Discussion: The promising tovorafenib activity data, CNS-penetration properties, strong scientific rationale combined with the manageable tolerability and safety profile seen in patients with pLGG led to the SIOPe-BTG-LGG working group to nominate tovorafenib for comparison with SoC chemotherapy in this first-line phase 3 trial.

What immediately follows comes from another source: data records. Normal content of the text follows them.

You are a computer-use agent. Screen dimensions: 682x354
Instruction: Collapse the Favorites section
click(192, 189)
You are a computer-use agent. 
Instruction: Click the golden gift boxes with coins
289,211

The efficacy, safety, and functional response data generated from the trial may define a new SoC treatment for newly diagnosed pLGG.
Trial registration: ClinicalTrials.gov: NCT05566795. Registered on October 4, 2022.

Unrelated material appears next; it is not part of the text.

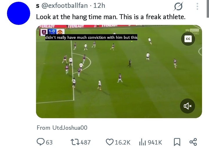
Task: Click the reply speech bubble icon
Action: coord(40,142)
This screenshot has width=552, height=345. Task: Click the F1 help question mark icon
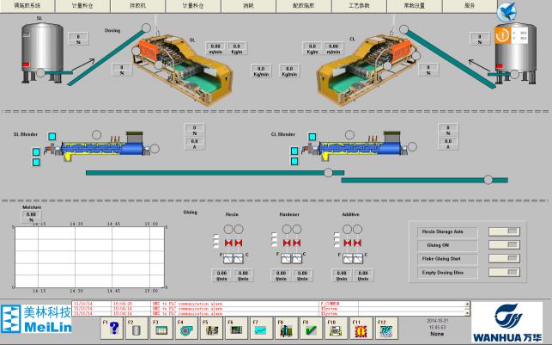[113, 330]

Keywords: BRAF; Chemotherapy; Child; First-line; MAPK; Pediatric low-grade glioma; Tovorafenib; pLGG.
© 2024. The Author(s).
Conflict of interest statement
The authors wish to declare the following competing interests: C.M.vT has participated in advisory boards for Novartis, Bayer, and Alexion. L.B.K has received consulting fees from Blueprint Medicine and contracted research from Novartis, Regeneron Pharmaceuticals, Day One Biopharmaceuticals, Spring Works Therapeutics, Bristol Myers Squibb, and SonALAsense and also is a stock shareholder at Onconova Therapeutics. S.P has participated in advisory boards for Bayer, Alexion, and Esai and received research support from Novartis, Bayer, and Roche. A.A.A has participated in an advisory board for Alexion and received travel and scientific grants from Alexion. M.Z has participated in an advisory board for AstraZeneca. K.S has participated in advisory boards for Alexion, Servier, Jazz Pharmaceuticals, Novartis, Roche, Bayer, and NovoNordisk. A.S has participated in advisory boards for Alexion, AstraZeneca Rare Disease, and Day One Biopharmaceuticals. E.O has participated in an advisory board for Alexion/AstraZeneca Rare Disease. P.HD has participated in an advisory board and consultancy for Alexion. D.S.Z has received consulting fees from Bayer, AstraZeneca, Accendatech, Novartis, Day One Biopharmaceuticals, FivePhusion, Amgen, Alexion, and Norgine and also received research support from Accendatech. D.C is a co-founder and shareholder for Heidelberg Epignostix GmbH and receives royalties for sale of BRAF V600E specific antibody VE1. F.S has received honoraria from Bayer and Illumina and is a co-founder and shareholder for Heidelberg Epignostix GmbH. J.Q, L-P.T, S.C.B, and P.M are all employees of Day One Biopharmaceuticals and have received Day One Biopharmaceuticals stock and stock options. T.M has received research grants from Day One Biopharmaceuticals and Biomed Valley Discovery. D.T.W.J is a co-founder and shareholder for Heidelberg Epignostix GmbH. D.H has participated in advisory boards for Alexion/AstraZeneca, Bayer, Bristol Myers Squibb, Celgene, Day One Biopharmaceuticals, Janssen, Novartis, and Roche and also received research grants from Alexion/AstraZeneca and Roche. O.W has participated in advisory boards for Novartis, Janssen, Roche, Bristol Myers Squibb, and AstraZeneca and also received research grants from Day One Biopharmaceuticals, Biomed Valley Discovery, Bristol Myers Squibb, Syndax, and PreComb. The following authors have no competing interests to declare: R.S, O.C, A. Y. N. SvM, S.A, A.K, and R.W.